### Exercice écrit
Recopiez mot pour mot le passage du texte sur l'herméneutique fictionnalisée qui va de « L’herméneutique fictionnalisée: un » jusqu'à « et de discuter. ».

### Texte proposé
····················

L’herméneutique fictionnalisée: un nouvel objet
1Ce volume a pour objet l’étude des représentations de l’interprétation dans la fiction dans une perspective diachronique large. Il relève une ambition intellectuelle évidente, qui se manifeste par une importante introduction (signée par les trois auteurs) et une conclusion plus brève mais tout aussi dense (signée d’Anne Teulade). Les livres collectifs, on le sait, ne possèdent en général pas de conclusion, et l’avant-propos se contente souvent d’exposer la problématique de l’appel à communication et de résumer tant bien que mal les contributions. Ici, il n’en est rien. Les deux textes d’ouverture et de fermeture sont très élaborés. Ils contiennent plusieurs thèses qu’il convient ici de présenter et de discuter.
2Les dix-huit contributions sont réparties en trois parties, elles-mêmes subdivisées en plusieurs sous-parties, ce qui constitue d’une architecture sophistiquée, palliant autant que faire se peut l’inévitable hétérogénéité d’actes de colloque. Une bibliographie unifiée et un index témoignent également du soin apporté à l’ensemble.
3Le livre réunit en effet les textes des communications prononcées lors de deux rencontres, l’une, sur une journée, portant sur les périodes anciennes1 et l’autre pendant deux jours, sur les xixe-xxie siècles2. Cette précision n’a d’intérêt qu’en ce qu’elle souligne le fait que le nombre des participants, pour la période contemporaine, a été le double par rapport à celui des spécialistes des xviie-xviiie siècles. Cela suggère que la question posée sonne à l’évidence de façon plus familière pour les spécialistes de l’époque contemporaine ; il eût été facile de se contenter de contributions sur cette période. L’ouvrage tire une grande partie de son intérêt du parti pris inverse, fruit de la collaboration, à mon avis idéale, entre des spécialistes de périodes différentes (N. Correard et A. Teulade le sont des xvie et xviie, V. Ferré du xxe), mais liés par leur intérêt commun pour la fiction et leurs compétences dans le domaine des théories de la fiction. C’est bien en effet la réflexion sur la longue durée qui fait l’originalité de l’ouvrage.

····················

### Lignes de données
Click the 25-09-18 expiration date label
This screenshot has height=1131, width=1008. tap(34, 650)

····················

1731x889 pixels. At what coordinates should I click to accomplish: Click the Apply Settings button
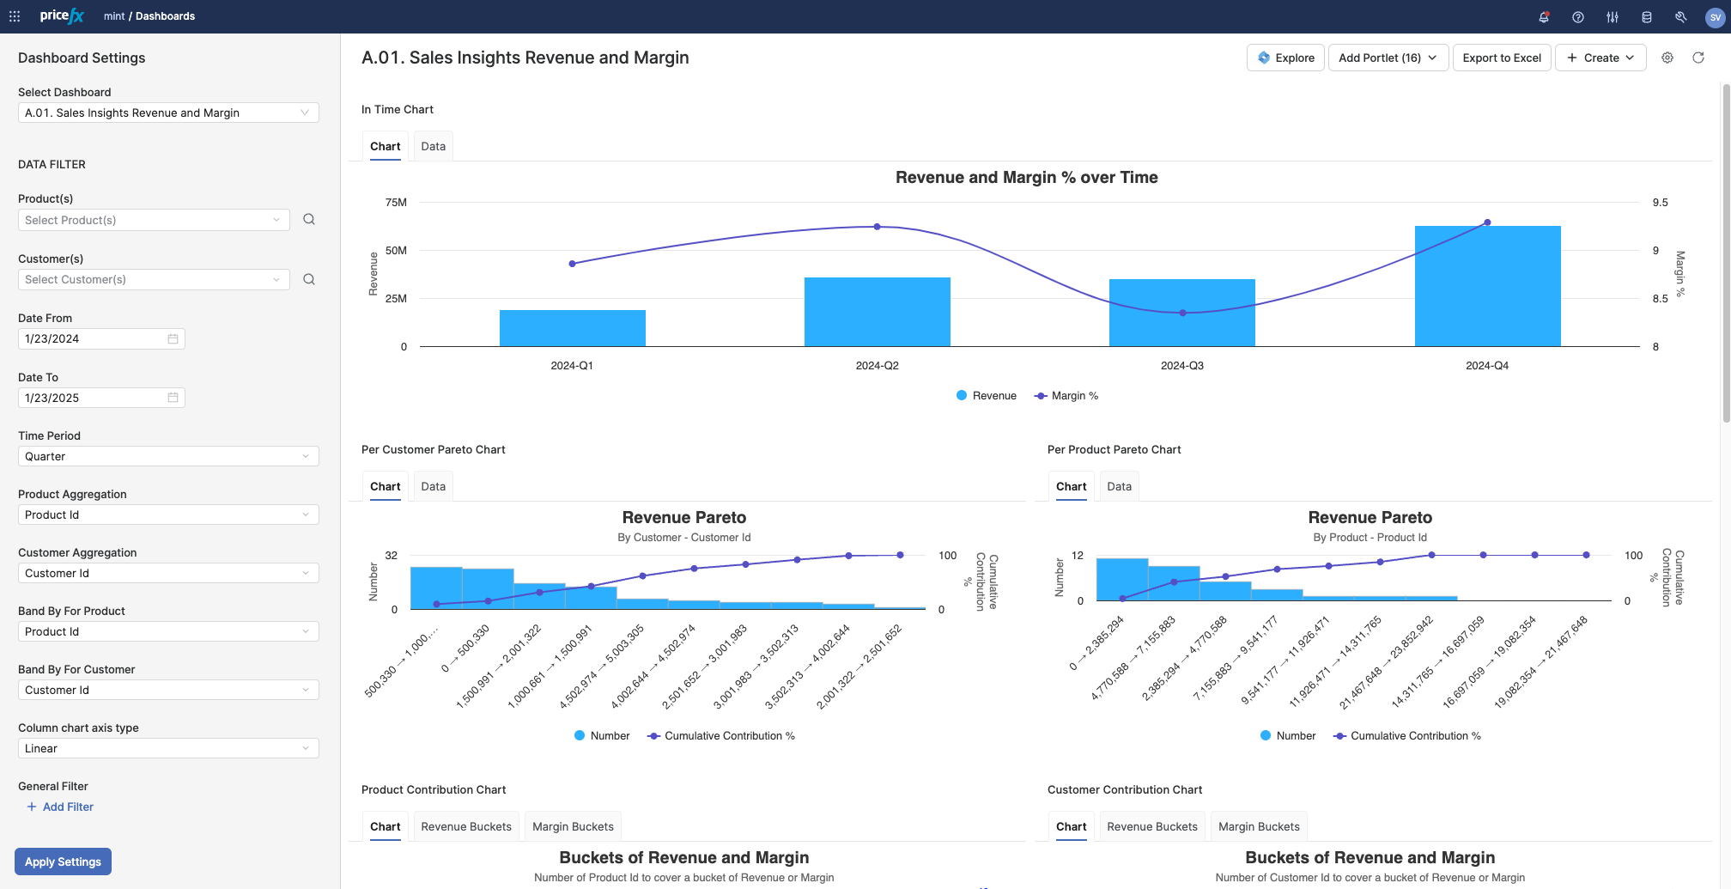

····················

### Corrigé de l'exercice
L’herméneutique fictionnalisée: un nouvel objet
1Ce volume a pour objet l’étude des représentations de l’interprétation dans la fiction dans une perspective diachronique large. Il relève une ambition intellectuelle évidente, qui se manifeste par une importante introduction (signée par les trois auteurs) et une conclusion plus brève mais tout aussi dense (signée d’Anne Teulade). Les livres collectifs, on le sait, ne possèdent en général pas de conclusion, et l’avant-propos se contente souvent d’exposer la problématique de l’appel à communication et de résumer tant bien que mal les contributions. Ici, il n’en est rien. Les deux textes d’ouverture et de fermeture sont très élaborés. Ils contiennent plusieurs thèses qu’il convient ici de présenter et de discuter.